- Directives
#1 In the Gaza news excerpt, in which Gaza City neighborhood did clashes break out after the Ashraf al-Mansi militia's cross-line raid?
#2 Summarize the Gaza news excerpt in two sentences.

- Document passage
Start

Both groups have launched incursions beyond the “yellow line” dividing Israeli-held zones from areas controlled by Hamas. Their operations reportedly include clandestine assassinations, abductions and ambushes targeting Hamas patrols and commanders.
A third group, the Ashraf al-Mansi militia, attempted a cross-line raid in Gaza City last week, triggering clashes in the Nasser neighbourhood before Hamas fighters repelled the attack.
Escalation despite wider regional war
The militia campaign has unfolded alongside continued Israeli airstrikes across Gaza.
Health officials say at least 16 Palestinians have been killed in strikes since the outbreak of the Iran conflict on 28 February. On Sunday alone, an airstrike and tank shelling killed six people, including two women and a girl.
Overall, more than 600 Palestinians have died in Gaza since the ceasefire began, adding to a war death toll that has surpassed 72,000.
Israel uses militias as local enforcers
Israel has increasingly relied on these groups for security inside areas it controls.

End

- Information supplied
Start

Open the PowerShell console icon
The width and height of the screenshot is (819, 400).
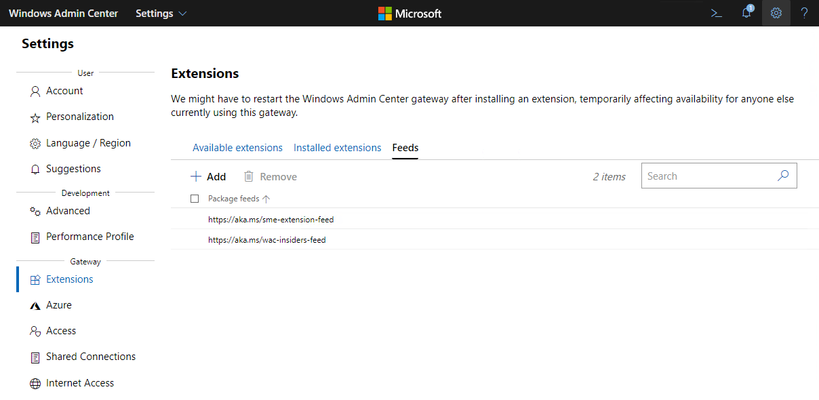pos(717,14)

End

- Solutions per task
#1 The Nasser neighborhood.

#2 Militia groups have launched raids beyond the "yellow line" separating Israeli-held zones from Hamas-controlled areas, reportedly carrying out assassinations, abductions and ambushes, and Israel has increasingly relied on such groups for security in the areas it controls. Meanwhile, Israeli airstrikes have killed at least 16 Palestinians since the Iran conflict broke out on February 28, and more than 600 Palestinians have died in Gaza since the ceasefire began.